Material for this task below:

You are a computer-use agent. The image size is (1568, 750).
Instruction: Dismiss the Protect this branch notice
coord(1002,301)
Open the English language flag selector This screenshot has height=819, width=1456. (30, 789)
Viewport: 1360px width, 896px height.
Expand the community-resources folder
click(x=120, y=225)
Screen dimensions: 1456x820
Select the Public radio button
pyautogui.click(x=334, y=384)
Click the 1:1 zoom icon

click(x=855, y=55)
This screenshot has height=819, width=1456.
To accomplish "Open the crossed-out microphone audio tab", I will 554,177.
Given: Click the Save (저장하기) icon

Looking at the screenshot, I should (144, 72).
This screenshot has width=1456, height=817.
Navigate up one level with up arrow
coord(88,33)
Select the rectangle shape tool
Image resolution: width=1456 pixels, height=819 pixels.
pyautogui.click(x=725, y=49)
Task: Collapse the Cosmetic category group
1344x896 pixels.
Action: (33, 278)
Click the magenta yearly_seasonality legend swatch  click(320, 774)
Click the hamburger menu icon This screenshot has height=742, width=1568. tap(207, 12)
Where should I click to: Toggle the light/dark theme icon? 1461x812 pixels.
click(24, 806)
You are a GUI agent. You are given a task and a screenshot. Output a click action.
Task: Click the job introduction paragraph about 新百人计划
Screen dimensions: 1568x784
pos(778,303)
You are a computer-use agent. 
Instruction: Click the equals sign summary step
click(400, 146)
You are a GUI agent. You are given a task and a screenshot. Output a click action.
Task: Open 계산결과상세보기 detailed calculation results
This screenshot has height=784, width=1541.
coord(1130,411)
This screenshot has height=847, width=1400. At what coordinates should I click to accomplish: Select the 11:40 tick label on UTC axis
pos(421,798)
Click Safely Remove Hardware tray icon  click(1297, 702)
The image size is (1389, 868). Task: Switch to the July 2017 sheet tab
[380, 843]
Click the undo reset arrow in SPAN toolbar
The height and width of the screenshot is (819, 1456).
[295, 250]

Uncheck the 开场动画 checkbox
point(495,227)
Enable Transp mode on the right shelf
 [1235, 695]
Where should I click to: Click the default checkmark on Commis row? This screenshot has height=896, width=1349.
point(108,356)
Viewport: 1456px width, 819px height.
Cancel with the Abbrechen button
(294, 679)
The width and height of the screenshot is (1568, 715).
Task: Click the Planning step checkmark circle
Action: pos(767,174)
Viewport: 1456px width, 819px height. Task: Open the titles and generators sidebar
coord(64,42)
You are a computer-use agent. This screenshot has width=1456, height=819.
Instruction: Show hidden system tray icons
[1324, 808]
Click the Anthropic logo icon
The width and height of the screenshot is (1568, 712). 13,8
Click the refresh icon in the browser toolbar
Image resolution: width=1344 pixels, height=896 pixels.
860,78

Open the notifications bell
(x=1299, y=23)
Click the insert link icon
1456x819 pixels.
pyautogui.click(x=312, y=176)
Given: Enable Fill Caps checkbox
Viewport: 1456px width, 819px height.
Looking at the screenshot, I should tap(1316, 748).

End of Material for this task.

Could you reproduce, exactly, every line above from the line with "Task: Click the job" to the line with "Click Safely Remove", and no other line? Both ends count.

Task: Click the job introduction paragraph about 新百人计划
Screen dimensions: 1568x784
pos(778,303)
You are a computer-use agent. 
Instruction: Click the equals sign summary step
click(400, 146)
You are a GUI agent. You are given a task and a screenshot. Output a click action.
Task: Open 계산결과상세보기 detailed calculation results
This screenshot has height=784, width=1541.
coord(1130,411)
This screenshot has height=847, width=1400. At what coordinates should I click to accomplish: Select the 11:40 tick label on UTC axis
pos(421,798)
Click Safely Remove Hardware tray icon  click(1297, 702)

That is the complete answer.